Investing

Not Indentured: Most New H-1B Hires Are Changing Jobs

David J. Bier

Critics of the H‑1B visa for skilled foreign workers often claim that the status amounts to “indentured” servitude. Indentured servitude is a contract to work for a single employer for a predetermined period without pay. H‑1B workers are not only paid—they receive wages in the top 10 percent of wage earners in the United States. As importantly, although they face more obstacles to changing jobs, H‑1B workers are not tied to a single employer and they change jobs regularly.

In fact, H‑1B workers are leaving their initial H‑1B employers more than ever. Figure 1 shows the number of H‑1B workers changing to a new employer by fiscal year. From fiscal year 2005 to 2023, H‑1B workers changed jobs over 1 million times (1,090,890). The number of switches grew from about 24,000 in 2005 to a record 130,576 in 2022—a more than fivefold increase. In fiscal year 2023, H‑1B workers changed jobs 117,153 times, a slight decline from 2022.

On another point, H‑1B job shifting is more common than H‑1B workers starting H‑1B employment for the first time. In 2023, about 61 percent of all H‑1B workers starting with a new employer were existing H‑1B workers hired away from other employers in the United States. This means that US employers are more likely to hire an H‑1B worker already in the United States in H‑1B status as they are to hire a new H‑1B worker not already with H‑1B status.

Several causes for this increase are possible. The labor market has generally been tighter, leading to more job switching in general.

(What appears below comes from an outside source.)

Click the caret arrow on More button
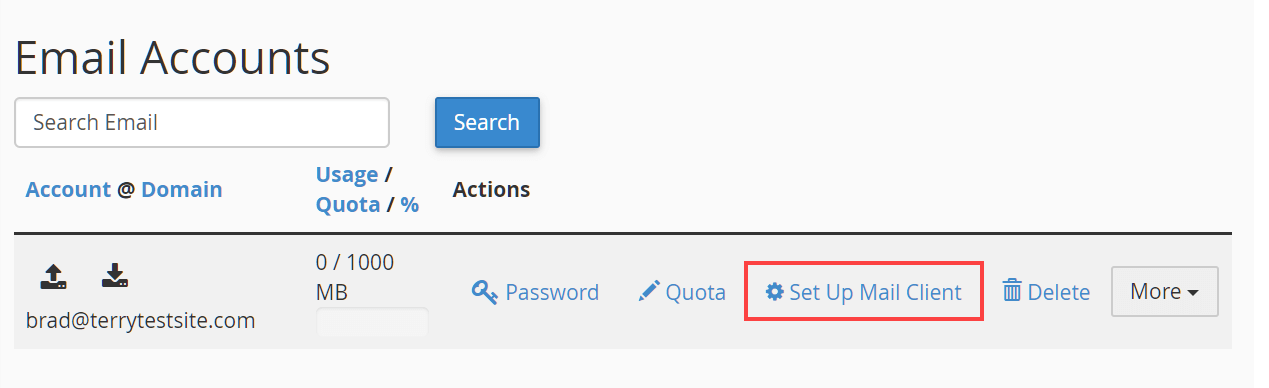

In addition, more H‑1B workers are employed in the United States now for other employers to poach, and because the H‑1B cap has been so quickly met every year since 2014, there is more reason to poach. The government also made it somewhat easier to switch H‑1B jobs in 2017 by giving them a sixty‐​day grace period to find a new job after losing a job.

Finally, the jump in switching in 2021 is at least partially attributable to the record number of green card applications filed that year. After 180 days, H‑1B workers who have filed a green card application may change jobs without the employer being forced to restart the green card process, easing the job‐​switching process. However, in 2022, the number of pending employment‐​based green card applications declined from 2021, so this is only part of the story.

Of course, it is true that H‑1B workers are still not treated equally in the labor market. New H‑1B employers have to pay hefty fees to poach them, and the shortage of green cards for Indian workers can wrongly make those workers feel that they have to stick with their existing employer to complete that process. The best solution would be to make the conversion to a green card automatic rather than requiring a renewal after three years. The sixty‐​day grace period to find a new job is still not long enough to give many workers the confidence to simply quit a problematic job without a new one already lined up.

Despite these government‐​imposed obstacles, the existence of widespread H‑1B job shifting further refutes the idea that H‑1B workers are “indentured” servants. The Pew Research Center reports that 2.1 percent of college graduates changed jobs per month in 2022. The population of H‑1B workers is estimated to be about 580,000.[1] The data aren’t directly comparable, but with just over 117,000 H‑1B transfers in 2023, this implies a monthly job change rate of 1.7 percent—lower, but nothing remotely like the hyperbolic claims of “indentured servitude.”

The fact is that the government has wrongly unleveled the playing field for H‑1B workers by erecting artificial barriers to job change, but options exist to find better employment within the H‑1B system. The government should expand those options rather than try to reduce or eliminate these workers who contribute so significantly to the fields of science, technology, engineering, math, and medicine.

Note: This post is an update of a June 2023 post on the same subject using more up‐​to‐​date numbers.

[1] This was estimated pre‐​pandemic, and it’s probably lower now since far more H1B workers received green cards in 2021 and 2022 than normal.